(DATASET)

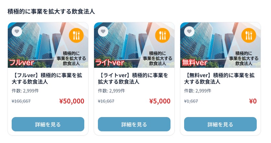Click orange restaurant icon on ライトver card
The height and width of the screenshot is (143, 271).
coord(163,35)
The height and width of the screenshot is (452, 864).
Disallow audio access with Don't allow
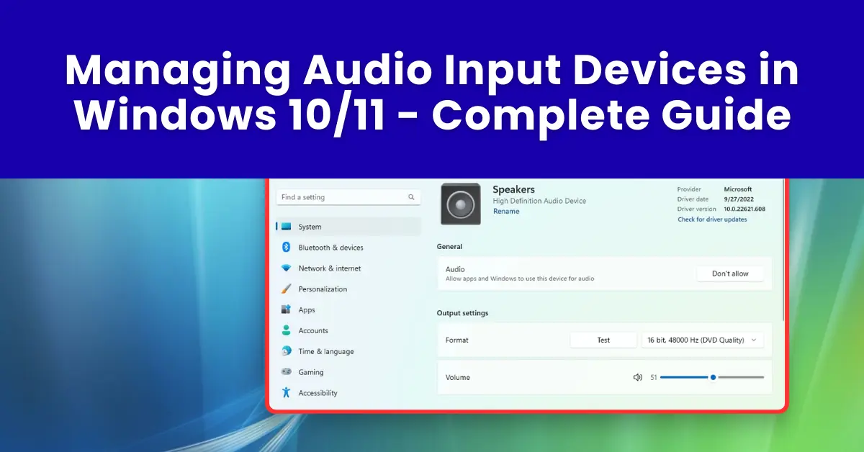point(730,274)
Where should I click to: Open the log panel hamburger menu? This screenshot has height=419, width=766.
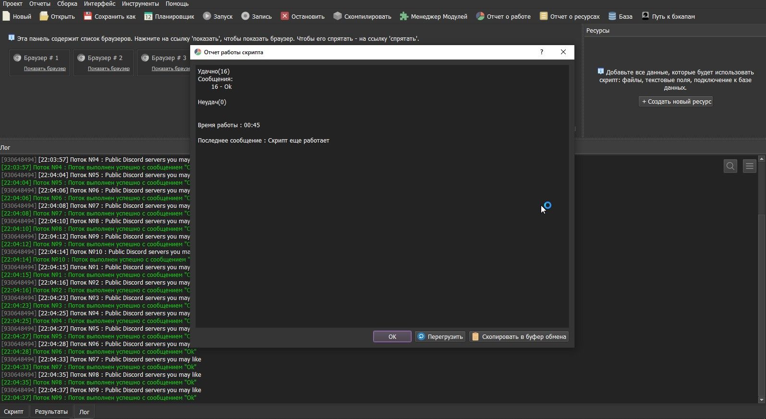749,166
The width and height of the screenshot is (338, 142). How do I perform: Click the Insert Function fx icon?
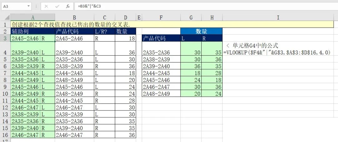coord(68,6)
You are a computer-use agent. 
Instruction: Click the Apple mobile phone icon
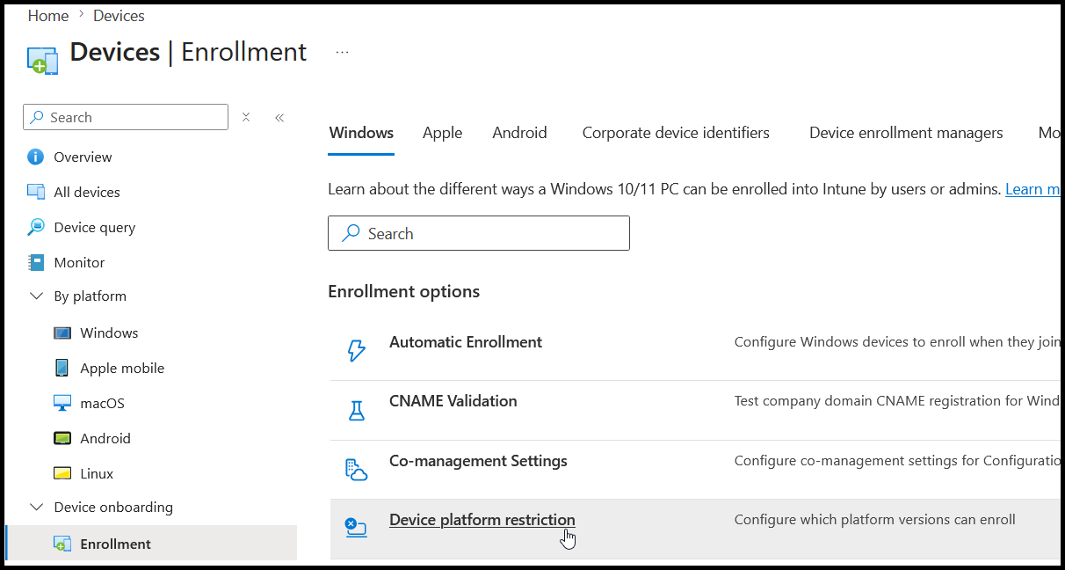click(62, 368)
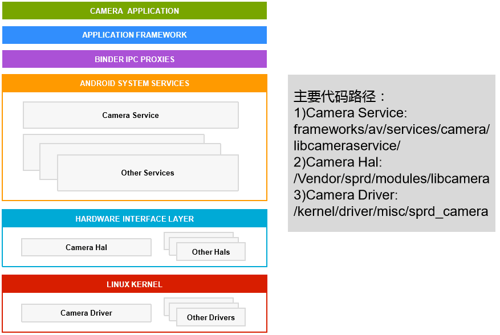Click the orange ANDROID SYSTEM SERVICES header
500x335 pixels.
coord(135,83)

(End DATASET)

WHAT YOU NEED TO DO:
Output exactly the stretch of the listing that begins at the line containing "The width and" and ends at the line containing "You are a computer-use agent.", both kept. Omit pictures and everything else.

THE COMPLETED TASK:
The width and height of the screenshot is (338, 142). How do I perform: Click the Insert Function fx icon?
coord(68,6)
You are a computer-use agent. 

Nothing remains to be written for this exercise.